■ Okuma metni ■
====
İranlı hacıların engellenmesi
Suud hanedanının bu yıl İranlı hacıların bu kutsal farizeyi yerine getirmesini engellemesi صد عن سبیل الله mısdakıdır ve manevi ve ruhani bir ziyaret, hiç bir devlete ait olmayan topraklarda büyük ilahi bir vecibenin yerine getirilmesi gerekirken, engellenmiştir.
Evet, bundan önce de tahmin edildiği üzere sonunda Suud hanedanı pratikte bu yıl Hac ibadetini yerine getirmek isteyen şevkli ve coşkulu İranlı hacı adaylarının bu manevi ibadetini engelledi.
İran Hac ve ziyaret kurumu 29 Mayıs tarihinde yayımladığı bir bildiride, İranlı hacı adaylarının Hac farizesini yerine getirebilmeleri için sarf ettikleri çabalara ve Suud hanedanının muhalefetine işaretle şu ifadelere yer verdi:
Şimdi İranlı hacı adaylarının bu manevi ziyareti için yapılması gereken planlama ve tedarikler için zaman elden gittiği ve İslam Cumhuriyeti nizamının haklı talepleri yerine getirilmediği bir sırada, Suud rejiminin sürekli sabotajları yüzünden İran İslam Cumhuriyeti’nin aziz hacı adayları bu yılki Hac farizesine katılmaktan mahrum kaldığı ve bunun sorumlusu Suud rejimi olduğu ilan edilir.
İran Hac ve ziyaret kurumunun bildirisinde belirtildiği üzere İranlı yetkililer geçen yıl düzenlenen Hac farizesinden bu yana cari yılın Hac merasiminin hazırlıkları için çalışmalara başladı. Ancak her yıl ve yaklaşık Ocak ayında İran ve Arabistan arasında koordinasyon sağlamak ve sözleşme imzalamak üzere gerçekleştirilen müzakereler bu yıl Suud rejiminin sabotajları ile Nisan ayına kadar ertelendi, ki sonunda bu müzakereler de sonuç vermedi.
====
■ Sağlanan veriler ■
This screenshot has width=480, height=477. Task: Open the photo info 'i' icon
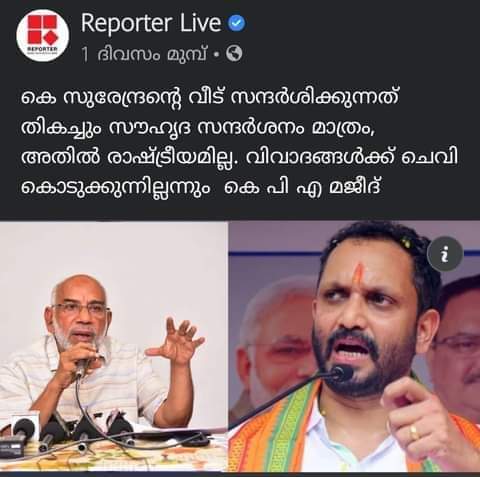(x=445, y=254)
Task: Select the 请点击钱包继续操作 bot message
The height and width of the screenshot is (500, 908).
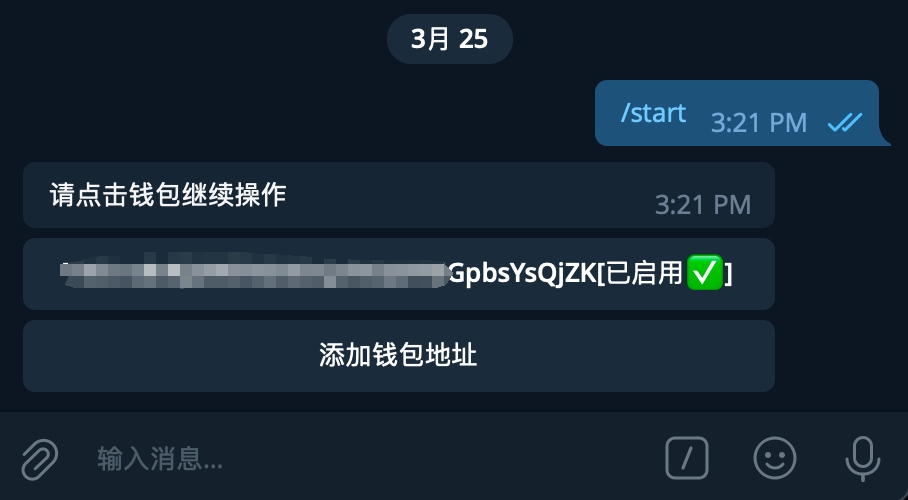Action: coord(399,195)
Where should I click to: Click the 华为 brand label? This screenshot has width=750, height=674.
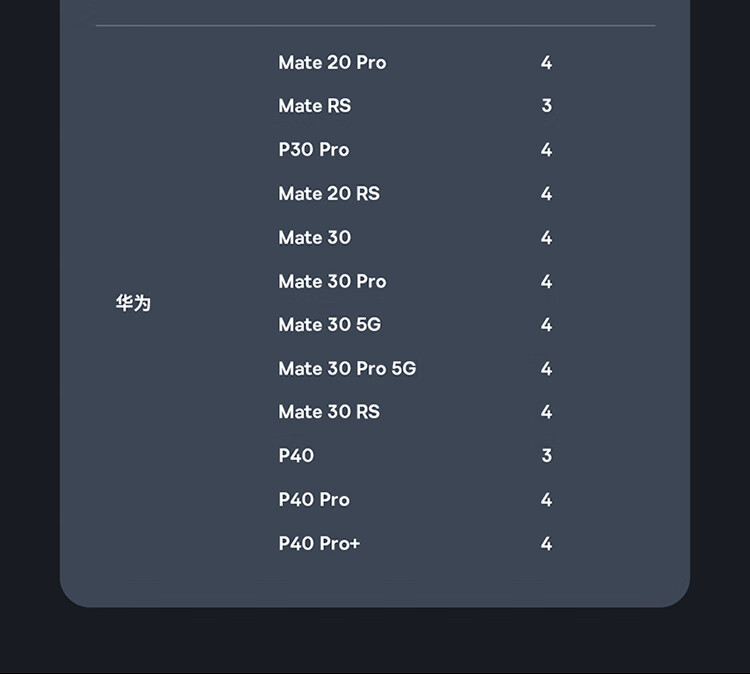tap(133, 303)
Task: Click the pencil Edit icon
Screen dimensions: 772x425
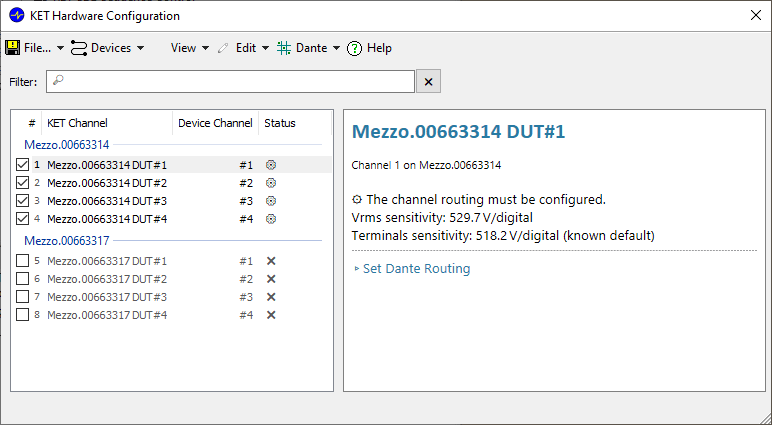Action: click(223, 48)
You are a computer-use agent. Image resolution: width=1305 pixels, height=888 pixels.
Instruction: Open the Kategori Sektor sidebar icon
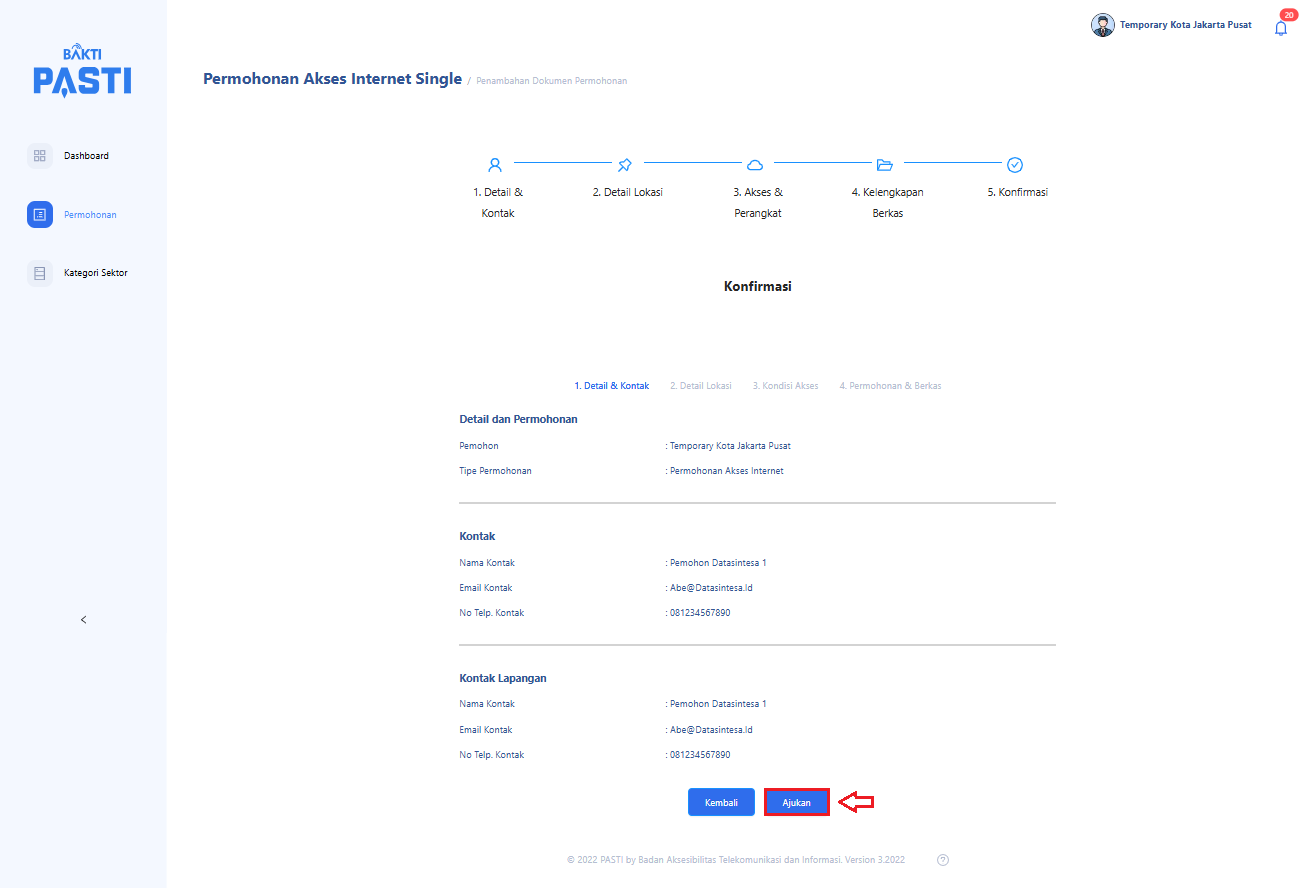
====
■ Yazılı görevler ■
1) İranlı hacıların engellenmesine dair metne göre şu soruları yanıtlayın:
(a) İran Hac ve ziyaret kurumu bildirisini hangi tarihte yayımladı?
(b) İran ile Arabistan arasındaki müzakereler her yıl yaklaşık hangi ayda yapılır?
(c) Bu yılki müzakereler hangi aya kadar ertelendi?
2) İranlı hacıların engellenmesine dair metni son cümlesinden sonra sürdürün.

■ Görev sonuçları ■
1)
(a) 29 Mayıs
(b) Ocak
(c) Nisan

2)
Arabistan’da Hac Bakanı’nın değişmesi ve yeni bakanın İran heyetini 25 Mayıs günü için bu ülkeye davet etmesinin ardından İranlı 64 bin hacı adayı için bir umut kapısı açılmış gibi oldu. Ancak Suud yetkililerinin işbirliği yapmaması ve aralarında koordinasyon bulunmaması yüzünden İranlı hacıların güvenliği ve kerametinin korunmasıyla ilgili sorun ve ayrıca Suud yetkililerin dayattığı mantıksız şartlar sorunu çözümsüz kaldı.
Bilindiği üzere son yıllarda ve özellikle geçen yıl Hac sırasında Suud yetkililerin kifayetsizliği ve sorumsuzluğu yüzünden aralarında İranlı hacıların da bulunduğu çok sayıda hacı hayatını kaybetti. Geçen yıl Mescid-i Haram ve Mina facialarında en az 7 bin hacı mazlumane bir şekilde hayatını kaybetti ki bunlardan yaklaşık 500 kadarı İranlı hacılardı. Eğer bu hadiseleri Suud yetkililerin tedbirsizliği ve beceriksizliği olarak değerlendirsek bile, Suud güvenlik güçlerinin 1987 yılında, Suud rejimi ile koordine edildiği halde, Amerika ve siyonist rejim İsrail’den beraat etme merasimine katılan yüzlerce İranlı ve başka ülkelerin hacılarının barbarca katledilerek şehit edilme olayını kaza ile yaşanan ve hiç bir kasıt söz konusu olmayan bir cinayet niteleyemeyiz. Bu olay İranlı hacıların üç yıl boyunca Hac farizesinden mahrum bırakılmasına da yol açtı.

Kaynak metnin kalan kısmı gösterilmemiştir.